Reading that seven months later makes me wince.

Now, I could argue that I was on solid ground in May because I was writing about how the number of home sales, not prices, in Los Angeles County had been increasing since February. Since that was, and remains, true, I wasn’t wrong, technically speaking.

Still, any argument like that is meek, considering how home prices here plunged and foreclosures zoomed after that column. I wish now I hadn’t written that column, especially that first line. The May 12 column goes down as my dumbest one of 2008.

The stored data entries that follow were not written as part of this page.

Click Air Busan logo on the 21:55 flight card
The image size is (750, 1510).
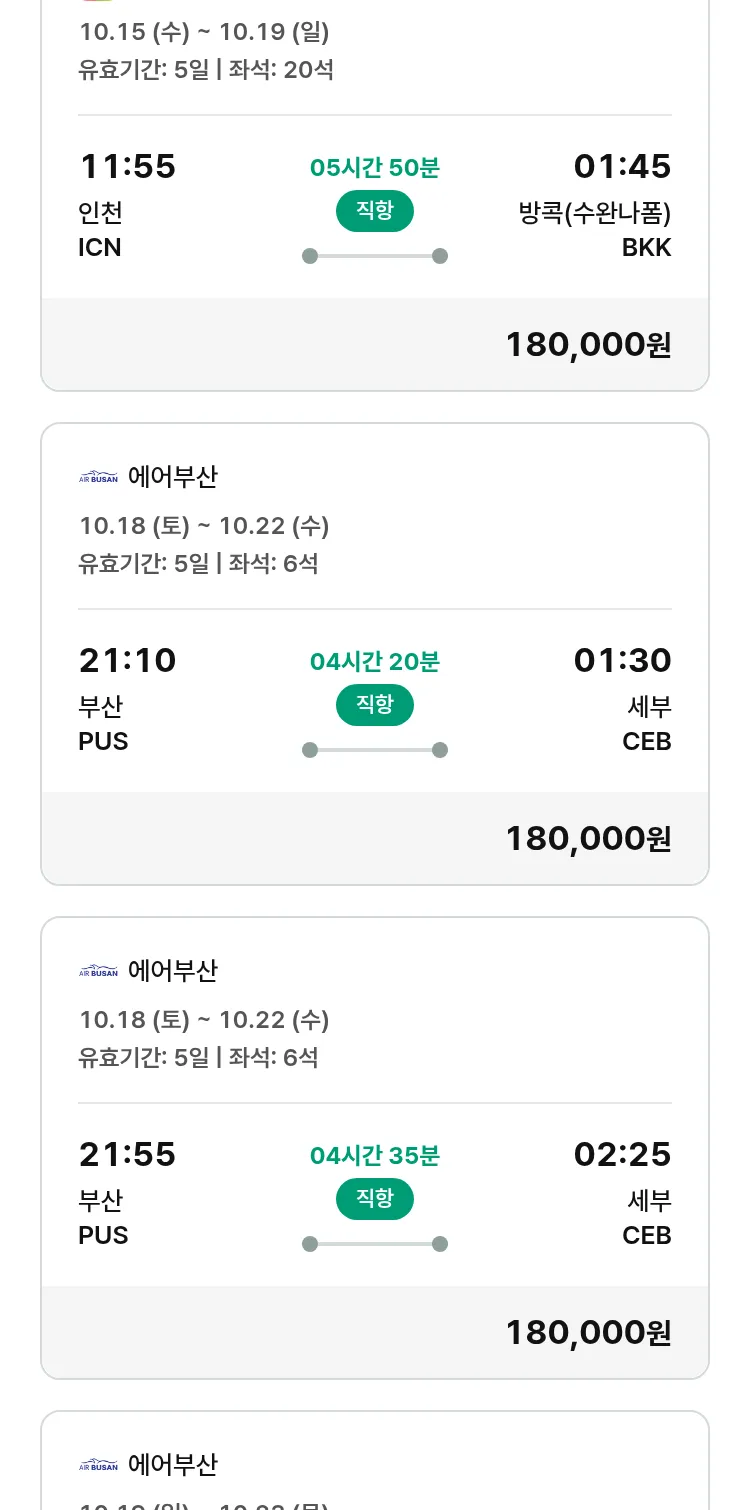98,971
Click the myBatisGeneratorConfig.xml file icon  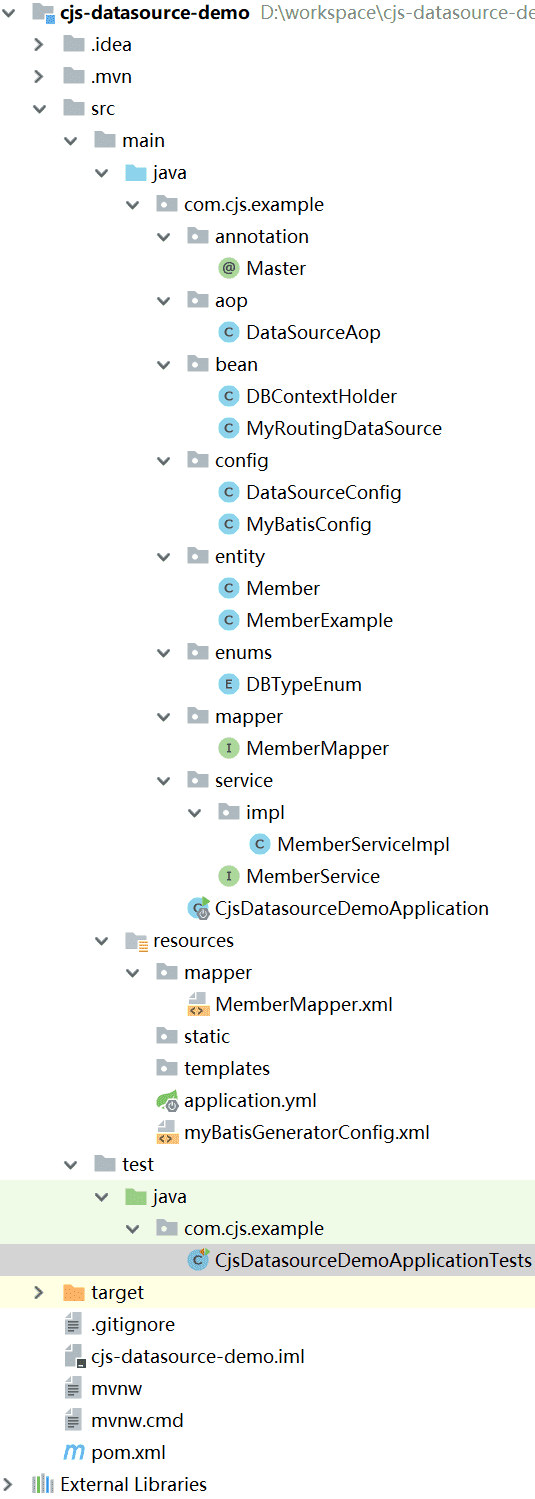tap(167, 1132)
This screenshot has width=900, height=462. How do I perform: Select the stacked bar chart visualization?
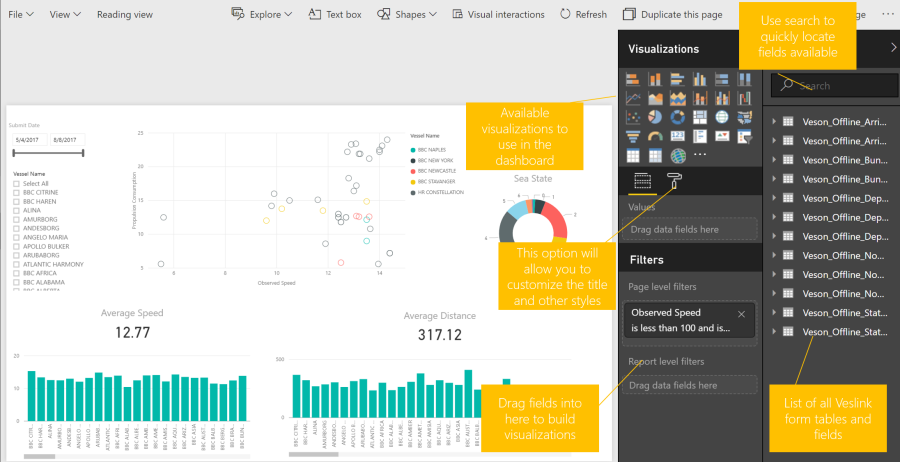(633, 79)
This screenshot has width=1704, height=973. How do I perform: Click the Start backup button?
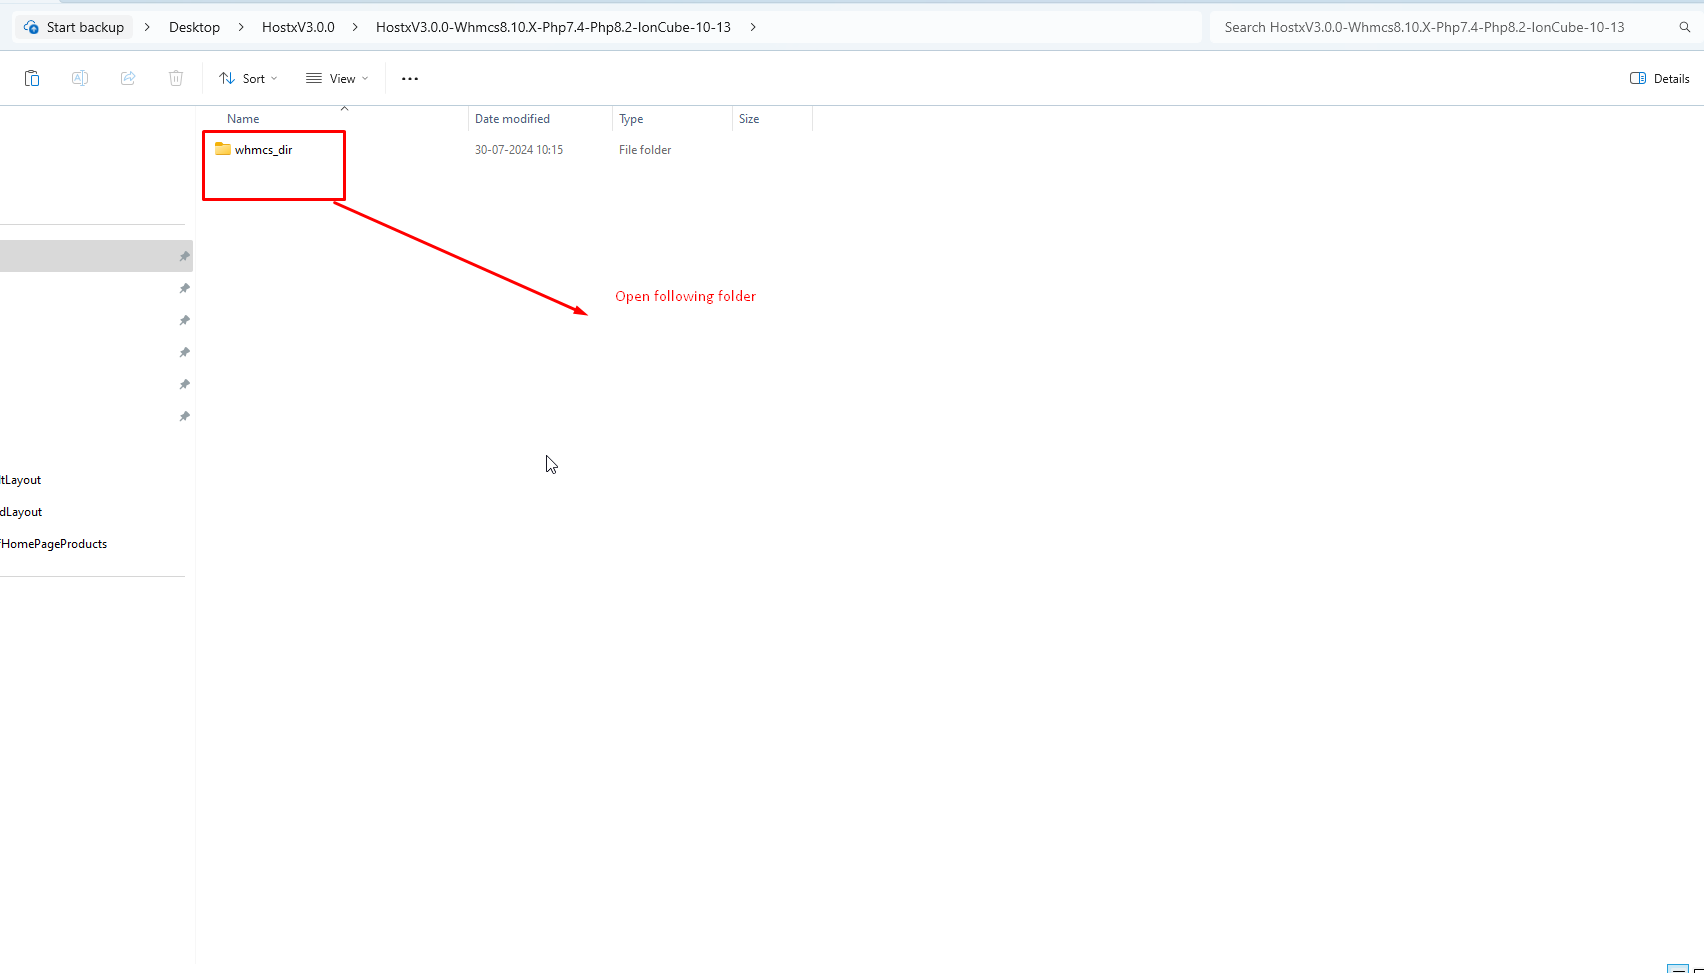(74, 27)
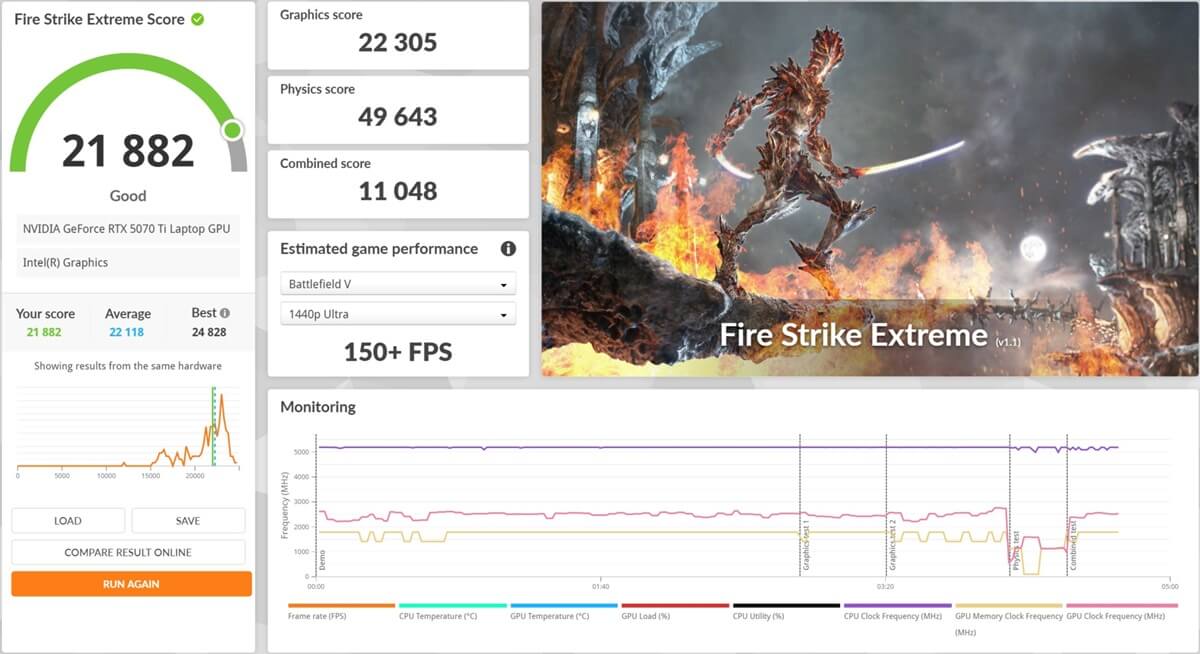Click COMPARE RESULT ONLINE
The height and width of the screenshot is (654, 1200).
[128, 552]
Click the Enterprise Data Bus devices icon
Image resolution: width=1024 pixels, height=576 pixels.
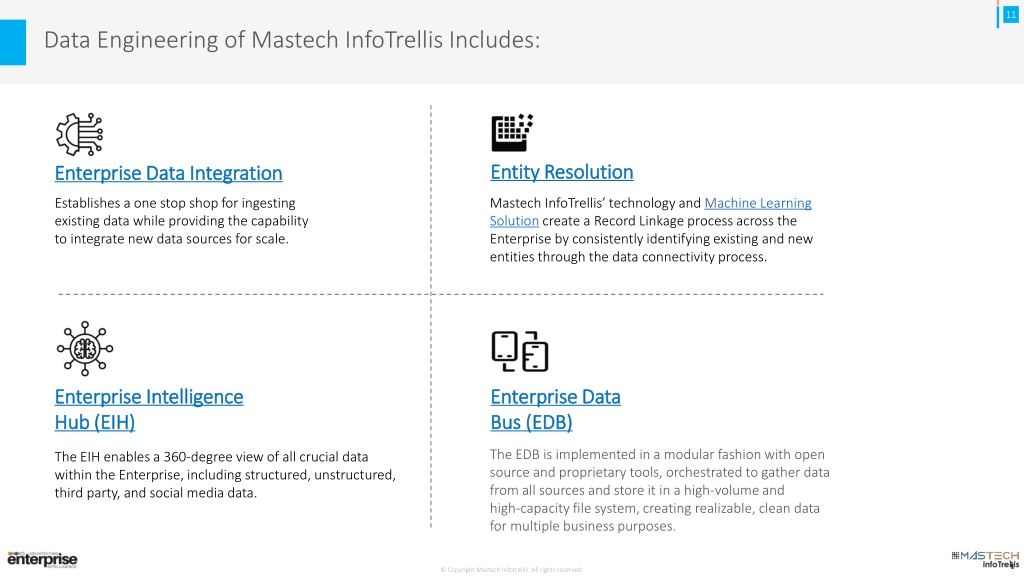click(520, 351)
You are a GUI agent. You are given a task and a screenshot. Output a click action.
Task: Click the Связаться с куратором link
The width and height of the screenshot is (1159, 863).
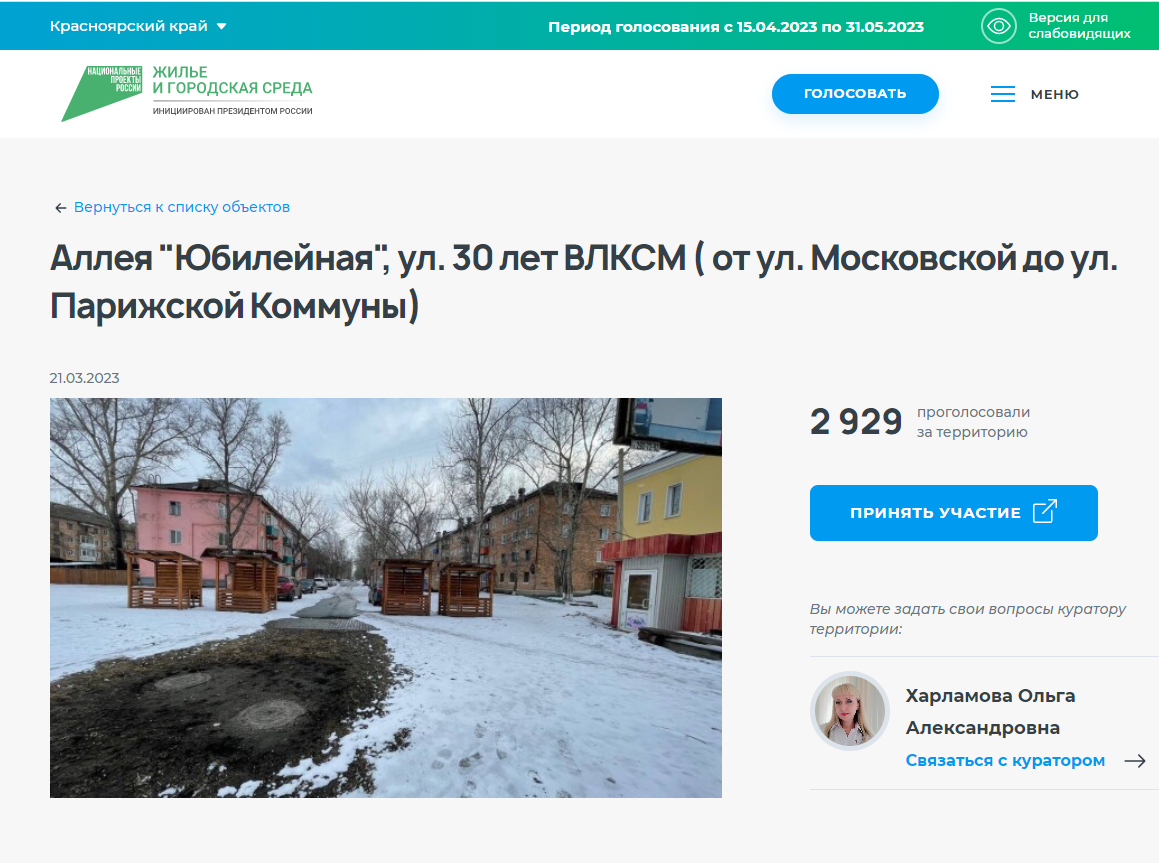(x=1005, y=760)
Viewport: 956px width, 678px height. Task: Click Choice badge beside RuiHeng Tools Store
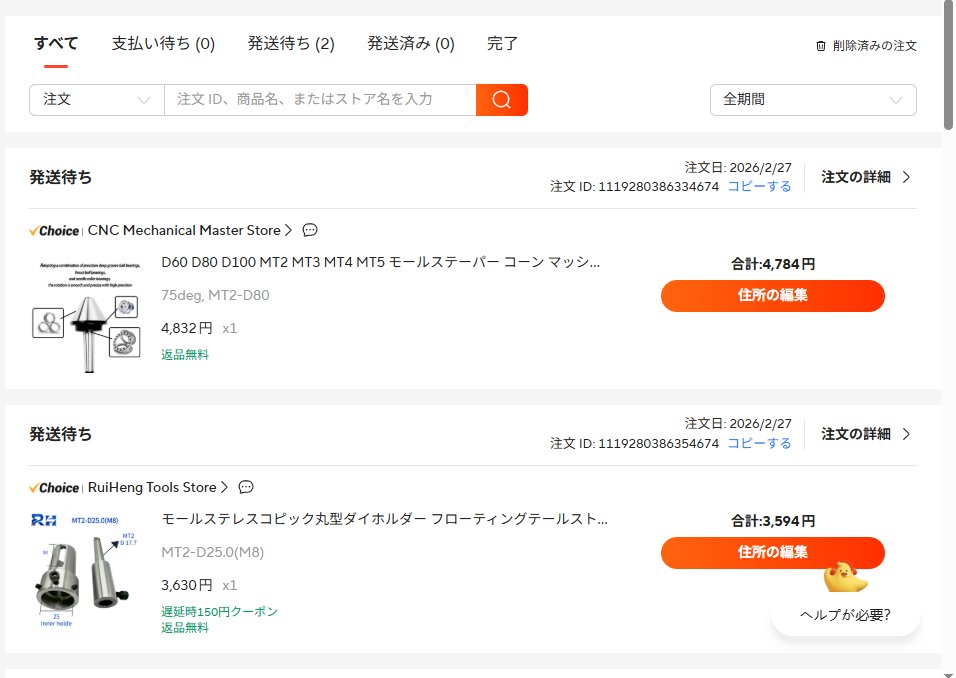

Because this issue of the Business Journal has a year-in-review theme, it’s a good time for me to look back and see how I did. Actually, despite a few things I wrote months ago that make me squirm today, I had a pretty fair year.

For example, in early June, about a month before oil prices hit their peak of $146 a barrel, I wrote that there was no market-based reason for prices to be that high. “Oil today should cost about $40 or $50,” I opined then. “There’s little reason to think we won’t see those prices again, maybe before the end of this decade.”

That prediction seemed bold at the time, but of course, it turns out I was too timid. We only had to wait a few months to see prices that low.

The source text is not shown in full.